Construction teams have torn down a clutch of Yangon heritage buildings in recent months, Myanmar conservation experts said today, raising fears that developers are rushing through controversial demolitions before an Aung San Suu Kyi-led government takes power.

Myanmar’s main city is in the throes of a construction boom, sparked by economic and political reforms under a quasi-civilian government led by former junta generals, which is in the process of ceding power to Suu Kyi’s pro-democracy party following its landslide election win in November.

But historian Thant Myint-U, whose Yangon Heritage Trust has lobbied to preserve the city’s crumbling colonial era architecture, has raised alarm over a recent surge in the destruction of old buildings.

“Over the past few months we’ve seen a rise in the number of demolitions, including six or seven buildings downtown, and also a lot of inappropriate new construction,” Thant Myint-U told AFP.

The recently razed buildings include a prominent teakwood house, police station and shophouse, the Trust said.

Thant Myint-U said he suspects the uptick in demolitions is linked to the country’s tense power transition.

“People don’t really know what’s on the other side of this change of government so I think people want to rush through whatever they can,” he said, adding that he expects the new parliament to tighten building codes and regulations.

Yangon maintains a list of 189 recognised heritage sites, but lacks legislation to protect the buildings, many of which have rotted into disrepair or been bull-dozed for new development.

The city lies at the centre of huge changes that have swept through long-isolated Myanmar under the quasi-civilian government that replaced outright junta rule in 2011, attracting surging investment in response to the reforms.

Cranes spike the skyline, while once sleepy streets are tightly packed with newly imported cars.

The changes have also unleashed a scramble for land, sparking conflicts between often impoverished locals and the state in a nation where ownership rights are notoriously murky, and the military and elites stand accused of widespread land grabbing.

Settling these competing land claims is likely to be a major challenge for the new government led by Suu Kyi’s party.

This week the Myanmar National Human Rights Commission raised concerns over a recent spate of evictions as government workers flattened hundreds of shanty homes in Yangon and Mandalay.
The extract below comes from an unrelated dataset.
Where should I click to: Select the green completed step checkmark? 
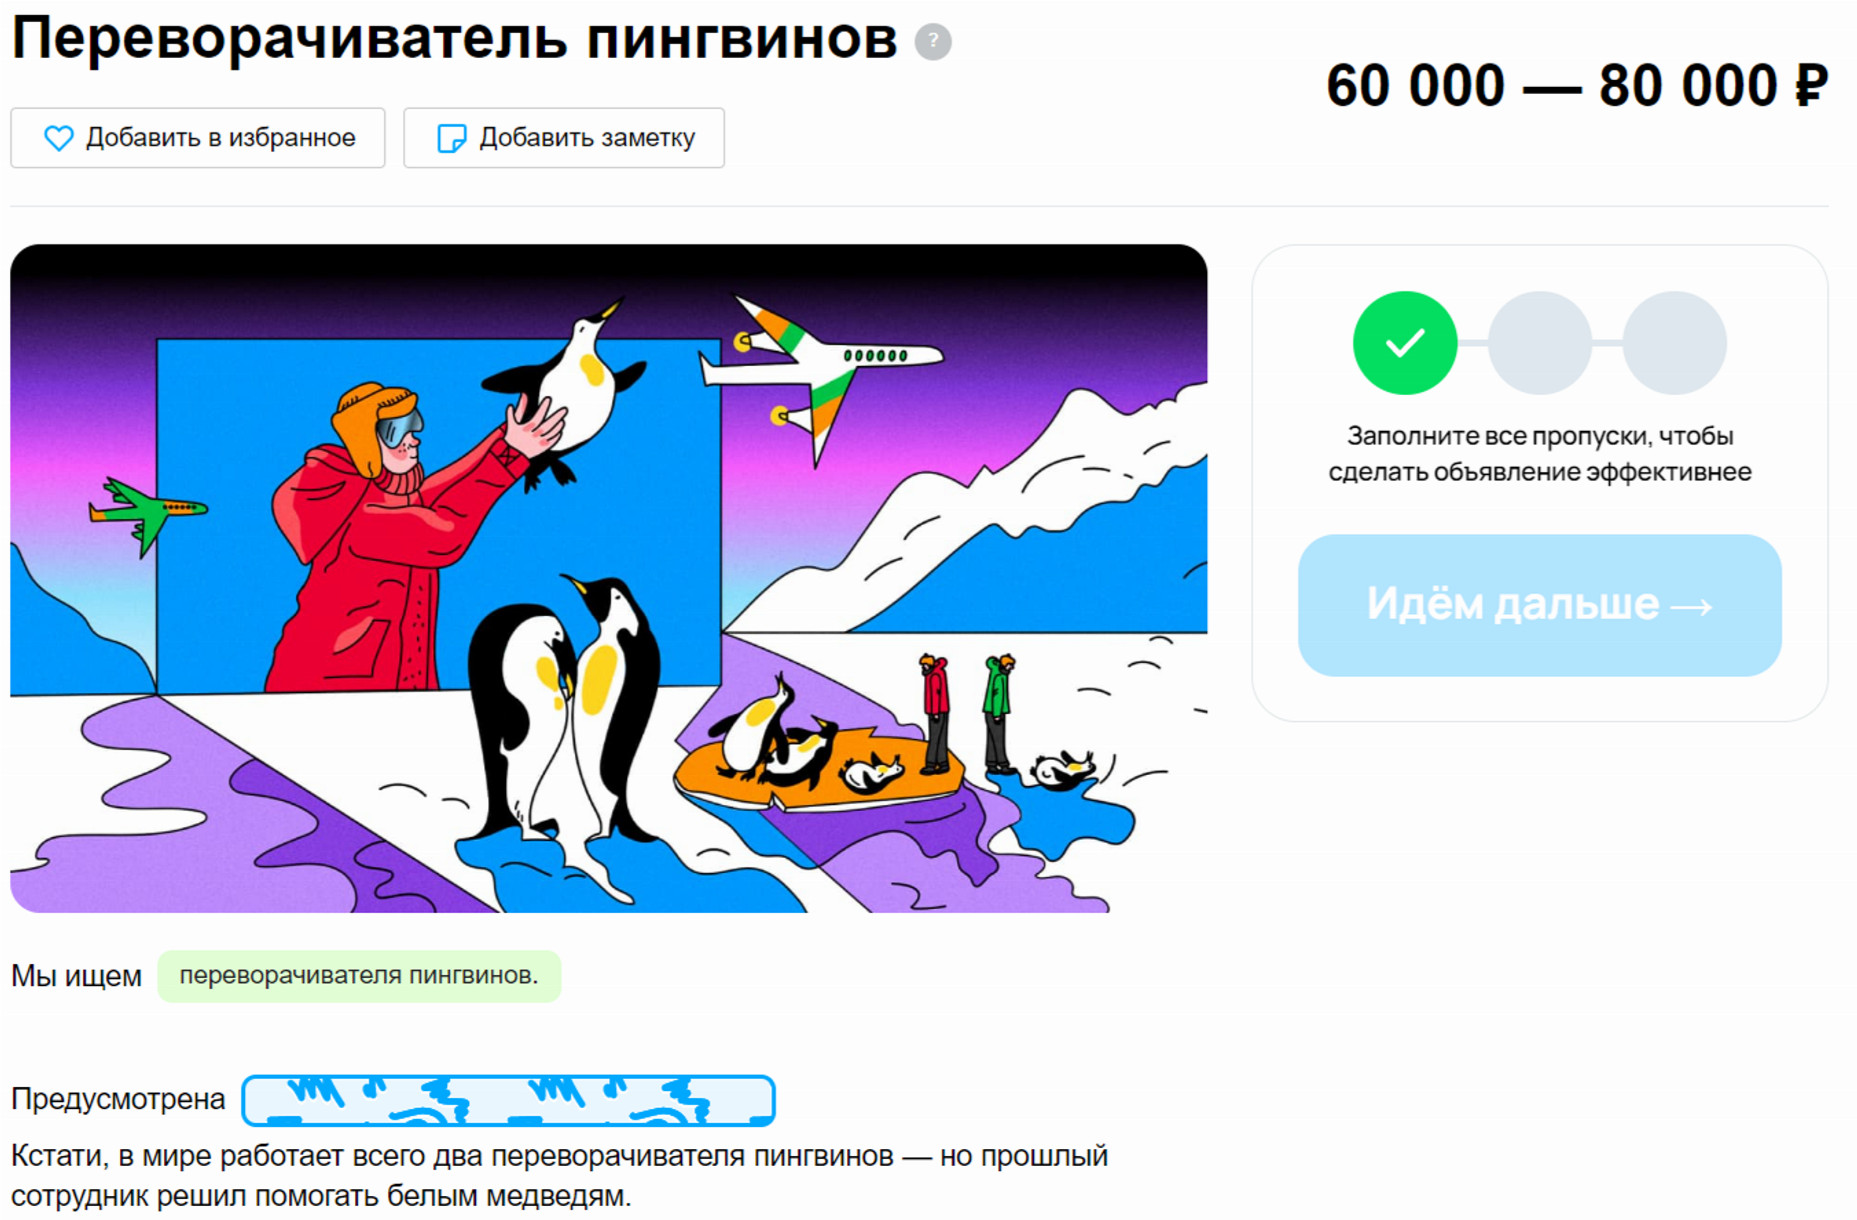(1404, 343)
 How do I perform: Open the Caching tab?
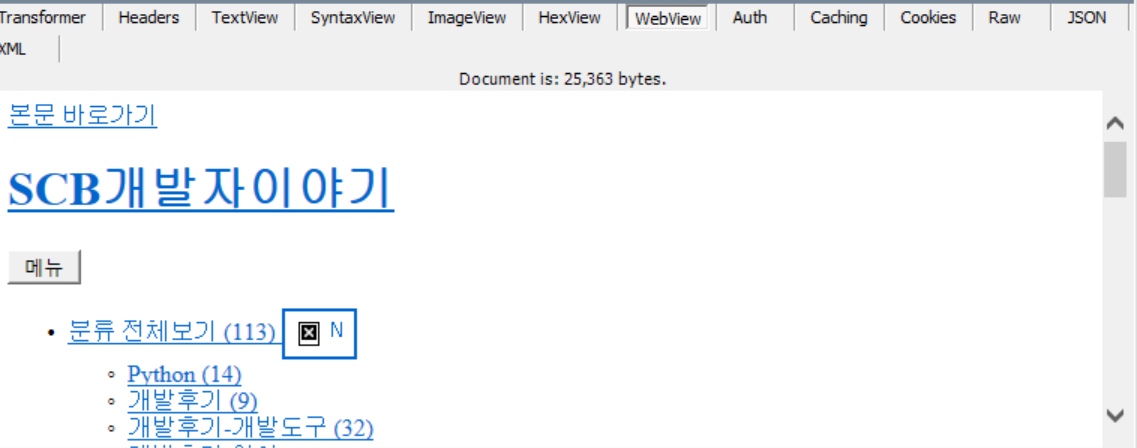click(838, 18)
It said officials had failed to provide promised food, temporary shelter and healthcare for those made homeless in the expulsions.

“In reality there was no help for them, so they looked after themselves as best they could on the side of the road,” the statement said yesterday, urging officials to take care of the basic needs of those affected. In one of the controversial evictions, authorities used mechanical diggers to destroy nearly 500 shanty dwellings on land next to an army-owned factory on the northern outskirts of Yangon, leaving residents destitute in what many said was a shock move after just a day’s notice.

Tin May Win, 42, told AFP her family spent two decades cultivating the plot, which was an over-run mess of wild plants when they first arrived. “No owner ever appeared during the 18 years that I lived there,” she said.